Neither White nor Ciaccia, now the city’s utility director, has been charged. Both denied wrongdoing. An attorney for Camp Dresser said the firm had been unaware of illegal activities by Jackson and Gray.
Gray also helped CH2M Hill, a Colorado engineering firm, win a $3.9-million no-bid contract in 2002 to run East Cleveland’s water and sewer system.
A CH2M subsidiary, Operations Management International Inc., also known as OMI, channeled cash payments to then-Mayor Emmanuel Onunwor through a front company, prosecutors said in court papers. They said OMI passed money to a Cleveland engineering firm that employed Gray as a subcontractor and Gray made payments to the mayor.

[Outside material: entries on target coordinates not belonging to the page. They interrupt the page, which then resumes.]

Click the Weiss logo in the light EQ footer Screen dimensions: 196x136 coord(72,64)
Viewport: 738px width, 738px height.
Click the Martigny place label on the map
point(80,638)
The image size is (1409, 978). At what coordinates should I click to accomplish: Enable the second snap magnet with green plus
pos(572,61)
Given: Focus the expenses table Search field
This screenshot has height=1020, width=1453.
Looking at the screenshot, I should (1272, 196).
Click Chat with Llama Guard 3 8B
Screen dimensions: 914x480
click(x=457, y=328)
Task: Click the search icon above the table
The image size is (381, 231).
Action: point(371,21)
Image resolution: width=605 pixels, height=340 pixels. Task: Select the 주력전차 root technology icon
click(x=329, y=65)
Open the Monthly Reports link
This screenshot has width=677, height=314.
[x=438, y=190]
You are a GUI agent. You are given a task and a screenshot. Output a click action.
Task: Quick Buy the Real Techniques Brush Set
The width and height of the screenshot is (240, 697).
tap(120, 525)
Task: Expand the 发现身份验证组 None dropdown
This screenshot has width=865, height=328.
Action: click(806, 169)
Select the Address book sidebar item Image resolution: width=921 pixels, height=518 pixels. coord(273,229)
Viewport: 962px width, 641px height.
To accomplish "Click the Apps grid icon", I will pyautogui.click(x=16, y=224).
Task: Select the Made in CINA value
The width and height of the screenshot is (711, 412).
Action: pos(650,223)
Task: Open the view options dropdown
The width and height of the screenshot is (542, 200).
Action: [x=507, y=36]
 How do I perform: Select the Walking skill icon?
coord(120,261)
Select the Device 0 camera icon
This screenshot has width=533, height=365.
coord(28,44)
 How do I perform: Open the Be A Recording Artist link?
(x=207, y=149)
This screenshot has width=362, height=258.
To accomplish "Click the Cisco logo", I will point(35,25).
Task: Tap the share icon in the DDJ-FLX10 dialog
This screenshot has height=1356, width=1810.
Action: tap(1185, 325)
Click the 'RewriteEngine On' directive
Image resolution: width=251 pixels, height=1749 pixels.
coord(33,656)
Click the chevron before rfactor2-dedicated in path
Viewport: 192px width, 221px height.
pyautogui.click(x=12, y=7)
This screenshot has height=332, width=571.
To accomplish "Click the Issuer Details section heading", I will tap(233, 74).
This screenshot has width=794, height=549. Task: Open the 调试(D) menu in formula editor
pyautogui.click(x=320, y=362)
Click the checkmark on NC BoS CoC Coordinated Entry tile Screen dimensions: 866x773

Ralph Cascarilla, an attorney for OMI, said his company had no idea that consulting fees it paid the local firm were used to bribe the mayor. OMI has not been charged in the case.
OMI pulled out of the contract in 2004, saying that East Cleveland had stopped paying its monthly fee. The city responded that it couldn’t afford to pay, because water and sewer revenues were well below what OMI had projected.
As part of the racketeering investigation, the FBI planted a camera in Gray’s office and tapped his phone, intercepting calls between January 2002 and April 2003. Nine people, including Gray and Jackson, have been convicted in a probe that examined contracts in Ohio, New Orleans and Houston.
In December 2005 a federal judge sentenced Jackson to 82 months in prison. Onunwor, who cooperated with the government, drew a 108-month sentence and was ordered to pay East Cleveland $5.1 million in restitution.
Gray, sentenced to 15 years, told the judge: “I’ve clearly made some bad choices.” But in one wiretapped conversation, he suggested that his methods were hardly unusual: “Ninety percent of getting public contracts required greasing the palms of public officials.”